Anke Herold warnt davor, in den Bereichen Verkehr und Gebäude allein auf den CO2-Preis zu setzen.
Nachdem die Europäische Union sich auf ein höheres Klimaziel von 55 Prozent weniger Treibhausgasen gegenüber 1990 bis zum Jahr 2030 geeinigt hat, steht in diesem Jahr die deutlich schwierigere Frage auf der Tagesordnung, wie dieses höhere Ziel konkret umgesetzt werden soll. Bisher wurde das Reduktionsziel zwischen dem EU-Emissionshandel und den restlichen emittierenden Sektoren aufgeteilt. Der Emissionshandel musste 40 Prozent des Ausstoßes in der Energiewirtschaft und den energieintensiven Industrien bis 2030 mindern, die Sektoren außerhalb des Emissionshandels - das sind Verkehr, Gebäude, Landwirtschaft und Abfallwirtschaft - mussten insgesamt 30 Prozent reduzieren. Für die Sektoren außerhalb des Emissionshandels galten verbindliche Reduktionsziele für jeden Mitgliedstaat in der Lastenteilungsverordnung. Die einzelnen Mitgliedstaaten müssen dann wirksame Minderungsmaßnahmen umsetzen.
Die Europäische Kommission möchte das nun grundlegend ändern. Sie hat drei Optionen zur künftigen Ausgestaltung vorgeschlagen, die sich in einem Aspekt ähneln: Die Ziele der Mitgliedstaaten werden entweder ganz abgeschafft oder der Teil der Emissionen, den diese Ziele umfassen, wird deutlich reduziert. Die erste Option weitet den Emissionshandel auf alle fossilen Brennstoffe in allen Sektoren aus (das sind vor allem Verkehr und Gebäude). Die Lastenteilungsverordnung mit den nationalen Klimazielen wird hingegen aufgegeben. Eine zweite Option weitet ebenfalls den Emissionshandel aus und behält gleichzeitig die Lastenteilungsverordnung bei, allerdings nur noch für einen deutlich reduzierten Umfang an Nicht-CO2-Emissionen, die nur ca. 30 Prozent der bestehenden Emissionen im Vergleich zum Status quo ausmachen. Eine weitere Option schlägt vor, den Emissionshandel auszuweiten und Lastenteilungsverordnung gleichzeitig anzuwenden und damit den Verkehr und Gebäudesektor doppelt zu regulieren.

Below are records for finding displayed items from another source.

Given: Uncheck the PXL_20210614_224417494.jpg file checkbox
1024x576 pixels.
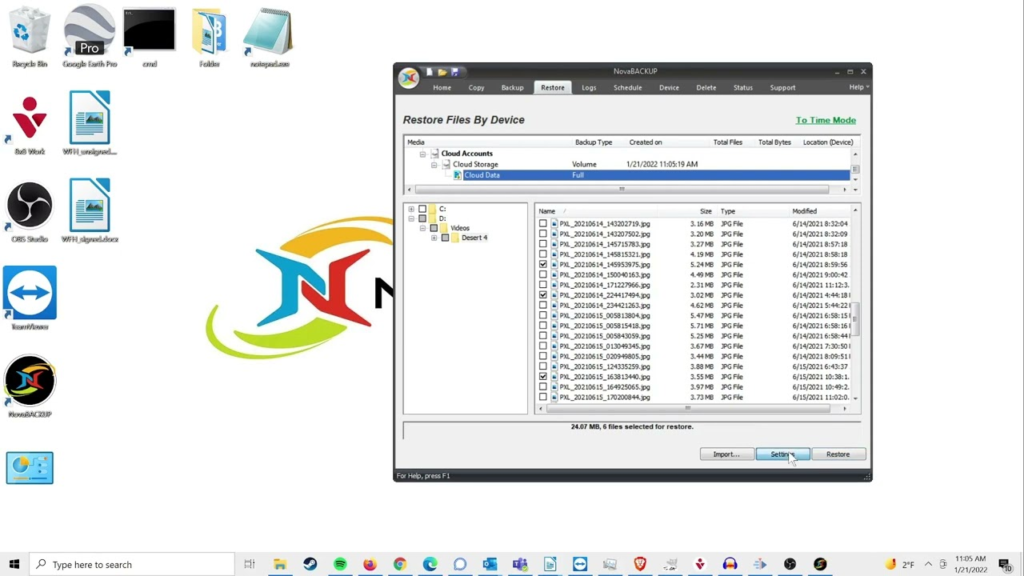Looking at the screenshot, I should [x=543, y=296].
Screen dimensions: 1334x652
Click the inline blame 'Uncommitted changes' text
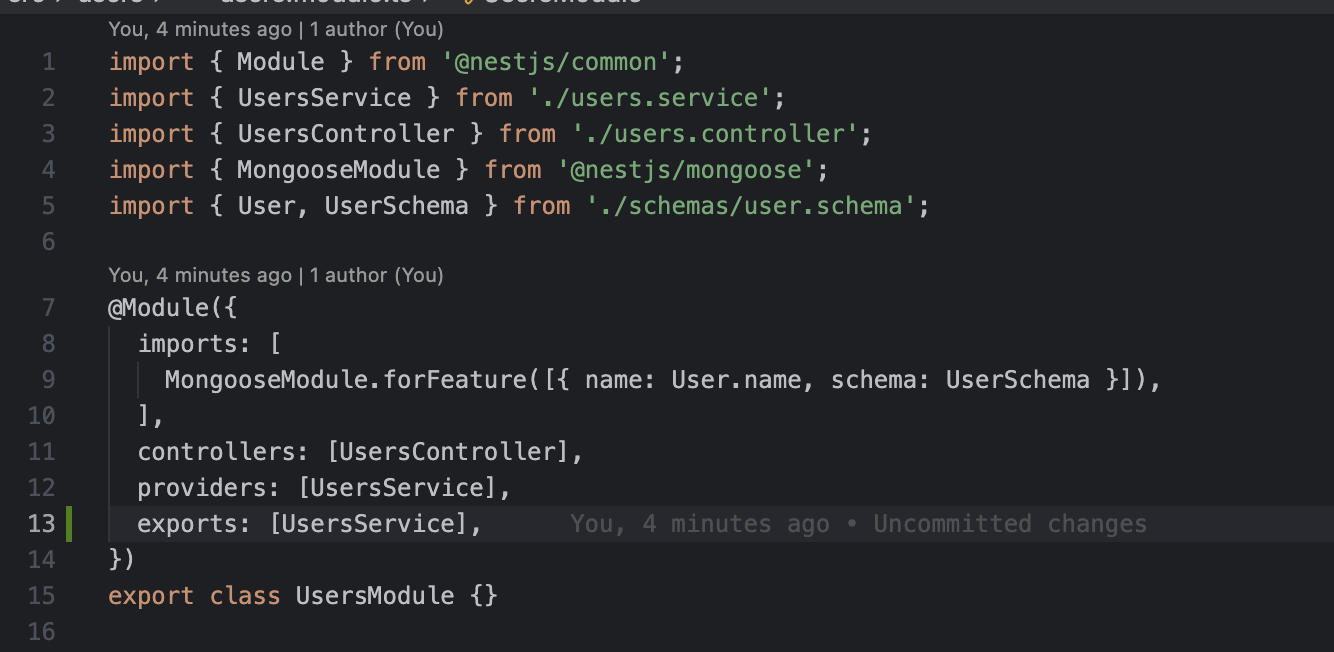(1009, 524)
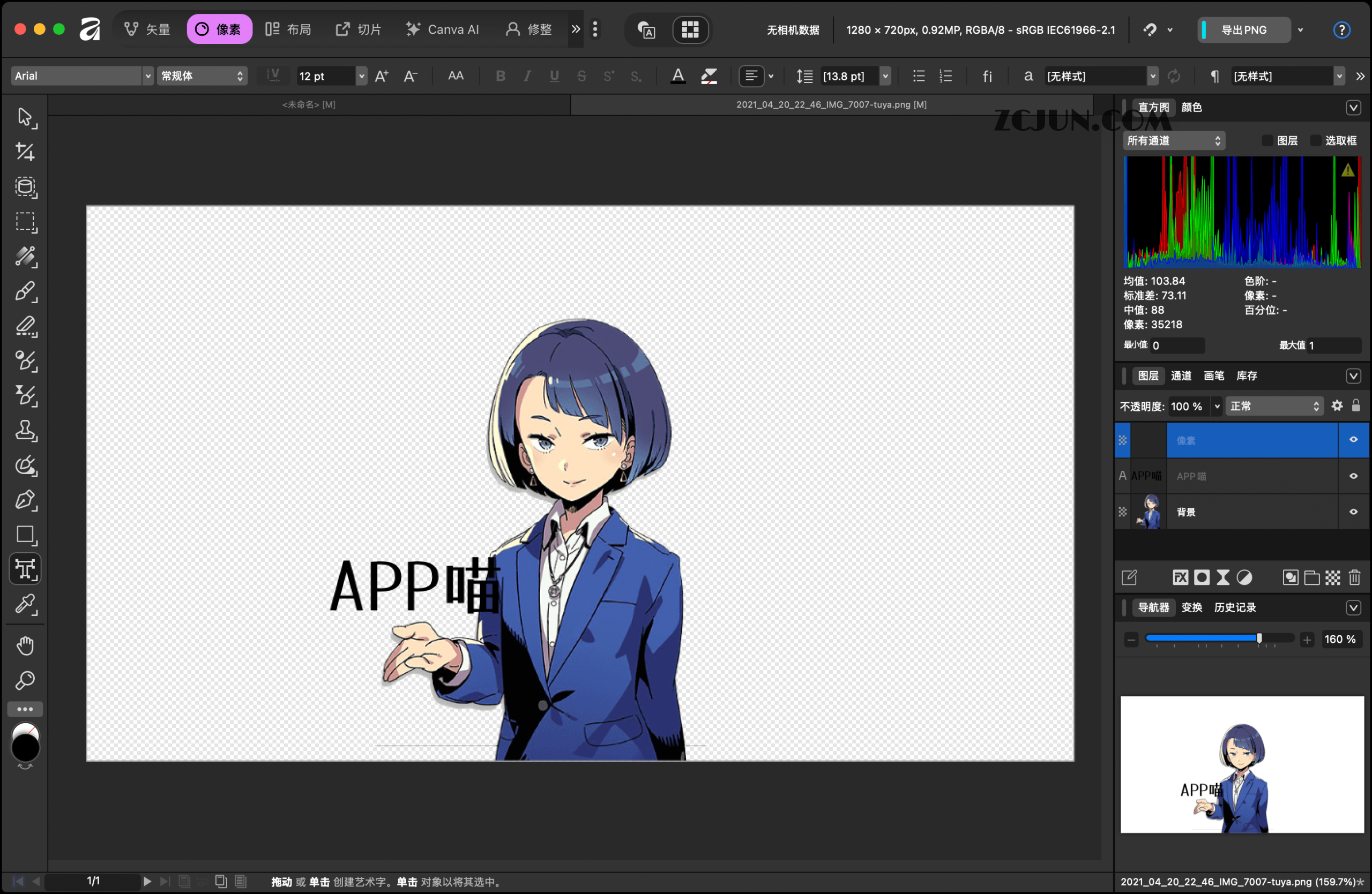Select the Hand pan tool
Screen dimensions: 1372x894
25,646
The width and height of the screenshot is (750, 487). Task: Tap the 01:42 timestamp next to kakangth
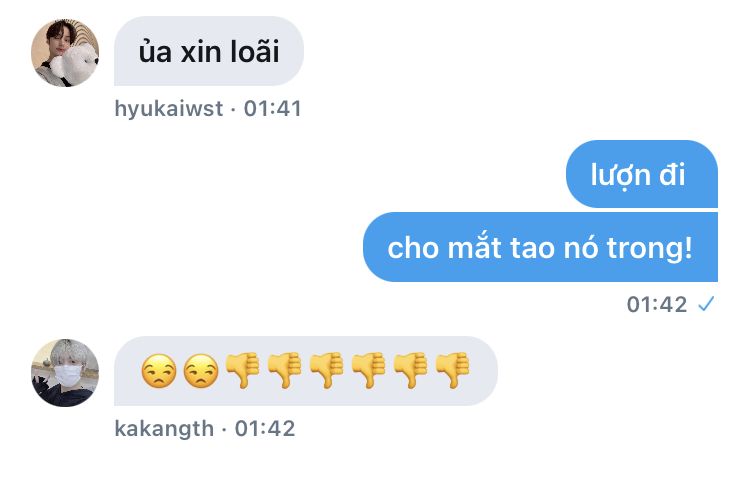265,429
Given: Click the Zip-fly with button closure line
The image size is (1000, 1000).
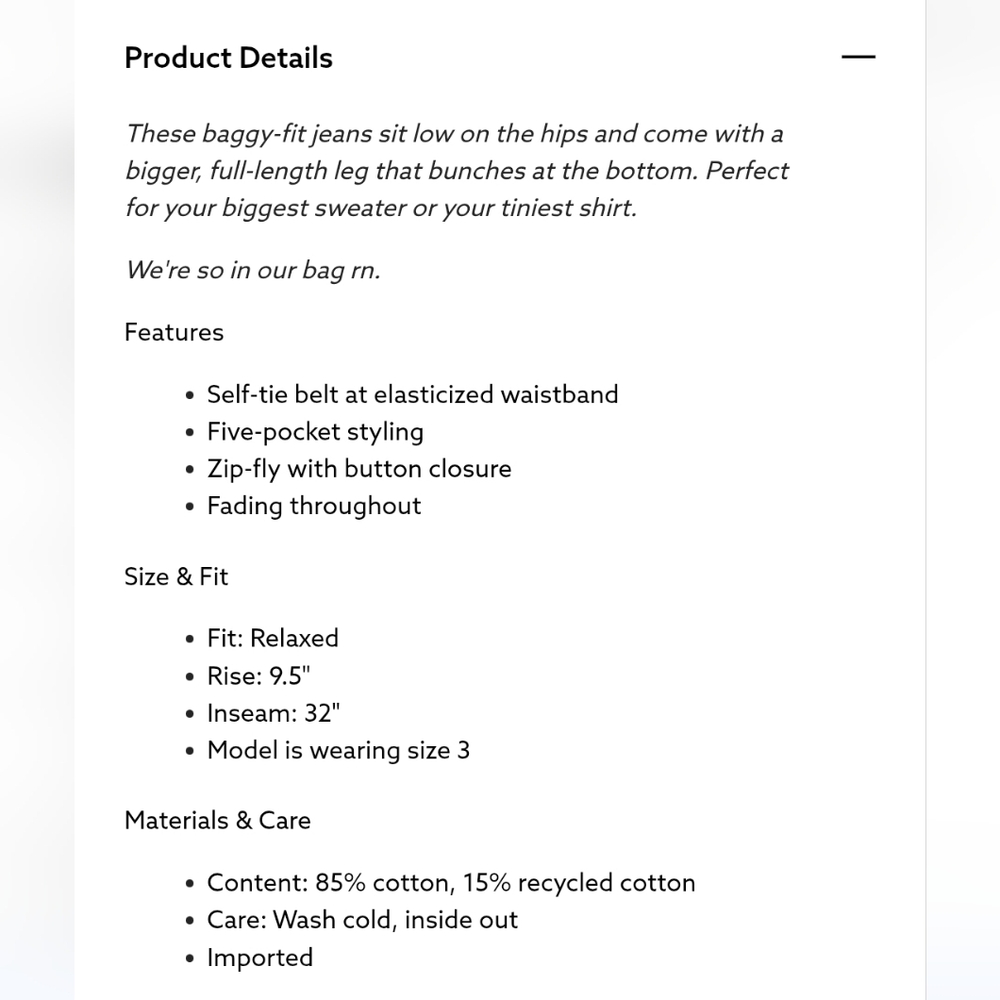Looking at the screenshot, I should (359, 469).
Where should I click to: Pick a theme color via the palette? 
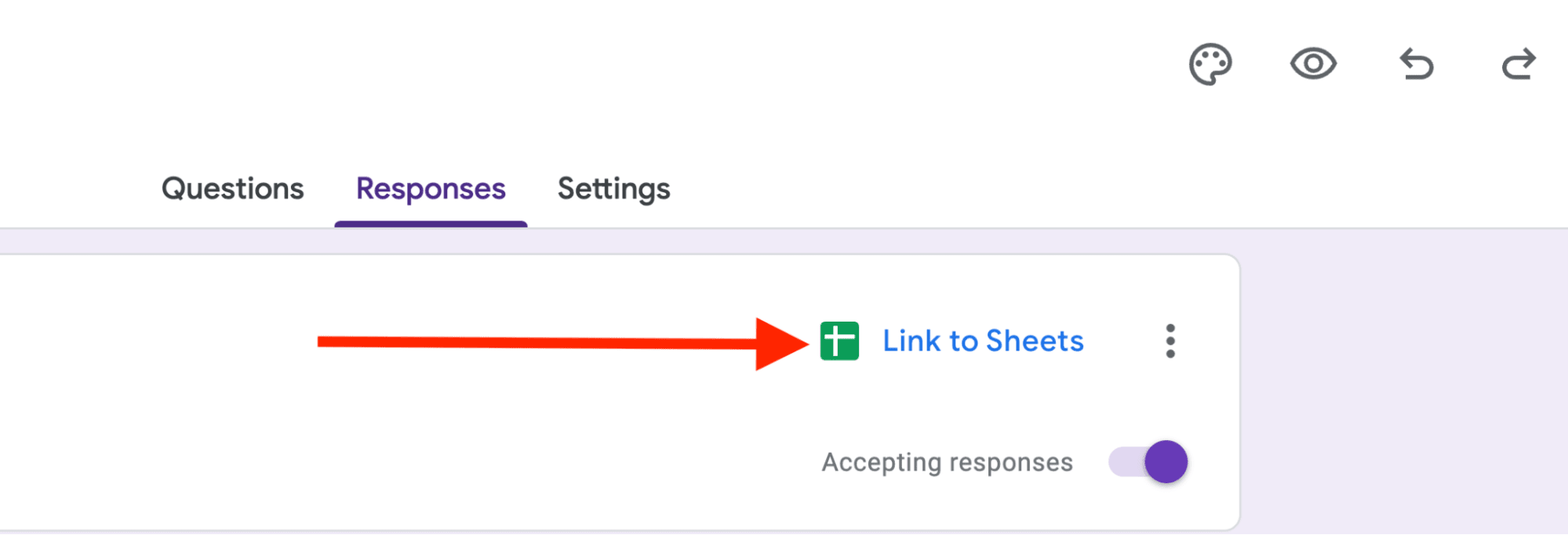coord(1210,64)
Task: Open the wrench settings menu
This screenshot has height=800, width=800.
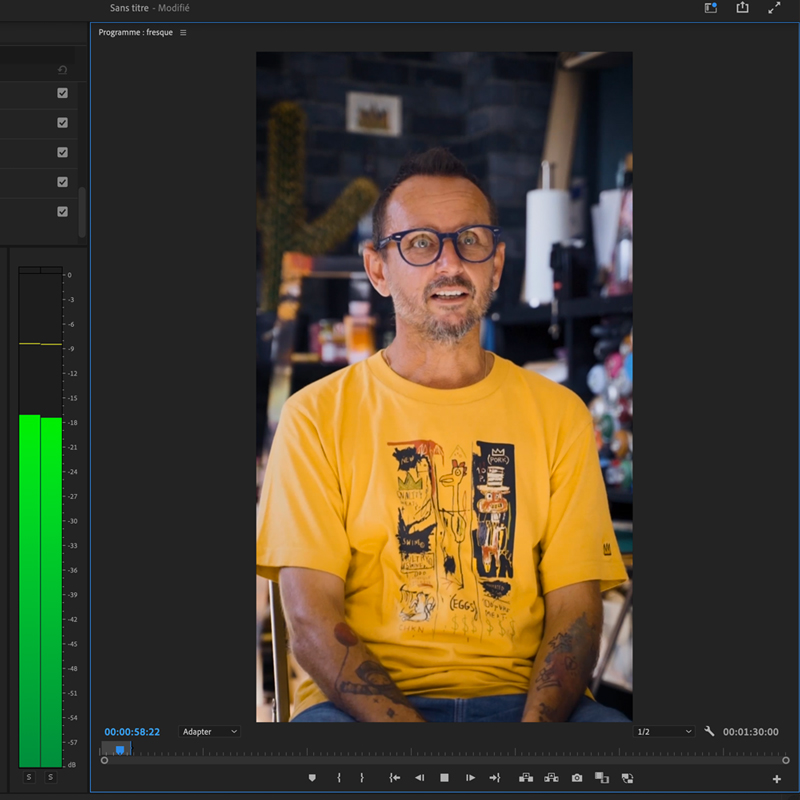Action: [710, 732]
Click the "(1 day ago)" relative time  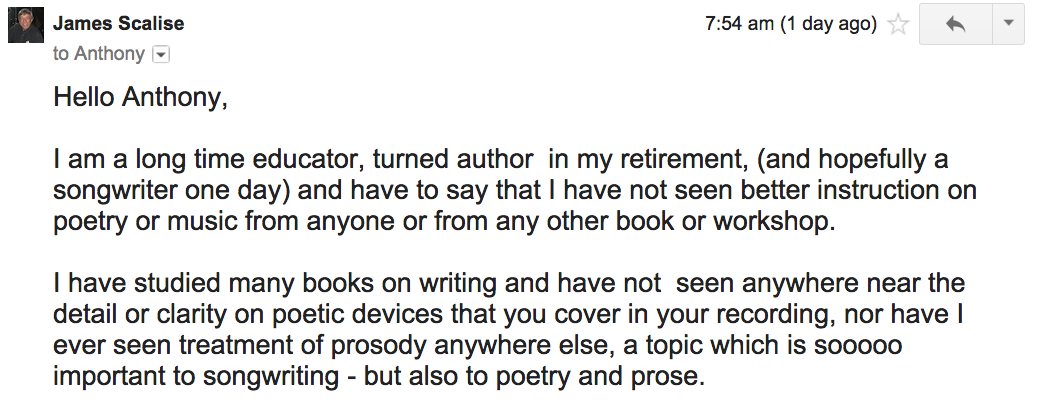coord(833,23)
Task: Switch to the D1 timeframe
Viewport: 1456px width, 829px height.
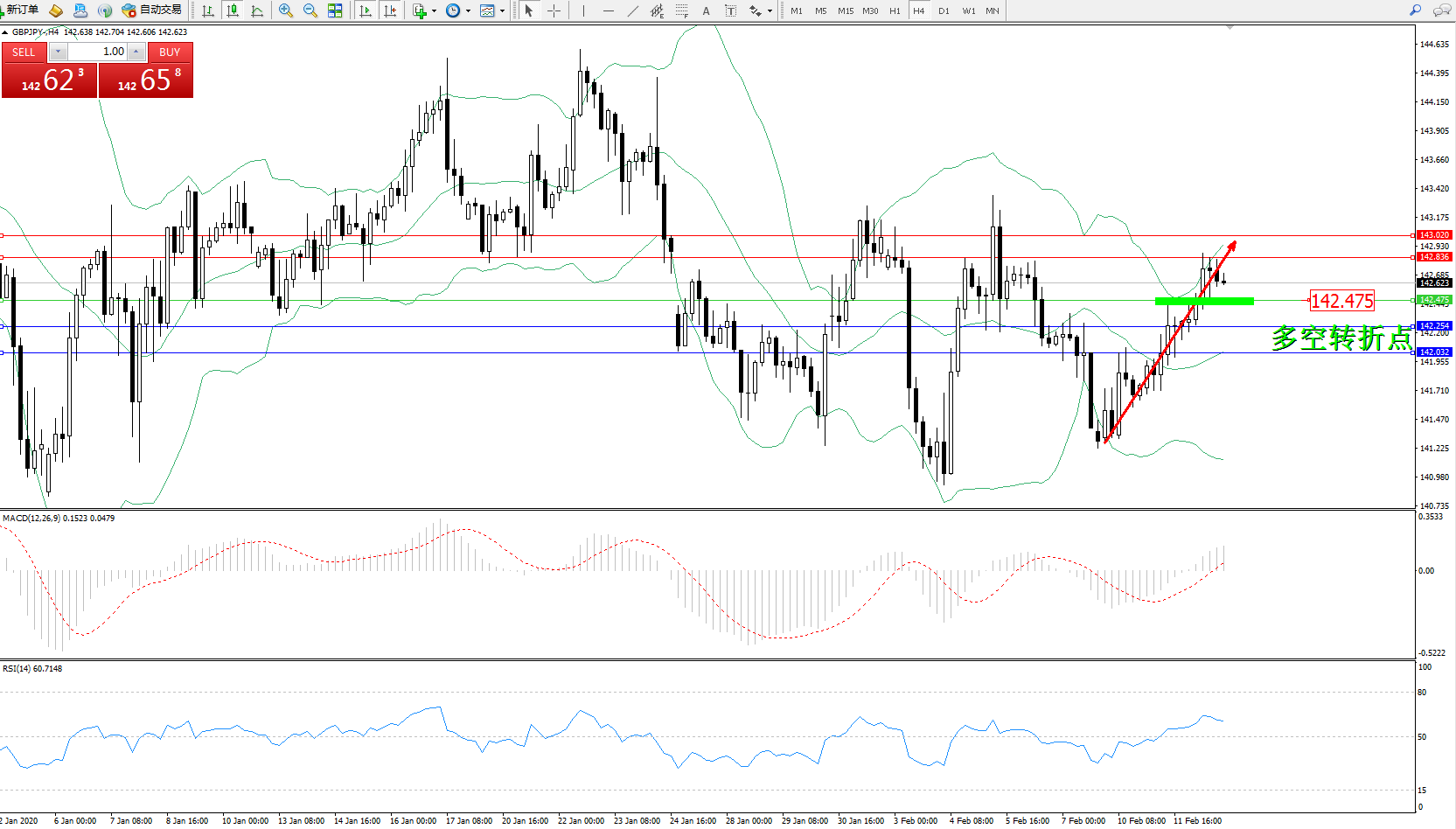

Zu diesen Optionen hat die Kommission gerade einen Prozess der Öffentlichkeitsbeteiligung beendet. Es ist spannend zu sehen, dass nicht nur die Umweltverbände, sondern auch sehr viele Unternehmen und Industrieverbände die geplante Ausweitung des Emissionshandels auf die Sektoren Verkehr und Gebäude ablehnen und die verbindlichen Ziele der Mitgliedstaaten beibehalten und verschärfen wollen.
Die Umweltverbände kritisieren vor allem, dass die Option fehlt, die verbindlichen Ziele der Mitgliedstaaten entsprechend dem höheren EU-Ziel zu verschärfen. Ohne verbindliche Verantwortung für nationale Ziele, an denen die Mitgliedstaaten gemessen und zur Rechenschaft gezogen werden, wird es sehr unwahrscheinlich, dass die EU-Länder die notwendigen Instrumente in Form von Förderprogrammen, Standards, Regulierungen, Anreizen und Verboten beschließen, die den Klimaschutz erst wirksam machen. Und strenge nationale Klimaziele waren in der Vergangenheit auch die Bedingung dafür, dass die Staaten den Vorschlägen für klimaschützende EU-Regulierungen wie den CO2-Grenzwerten für Fahrzeuge zugestimmt haben.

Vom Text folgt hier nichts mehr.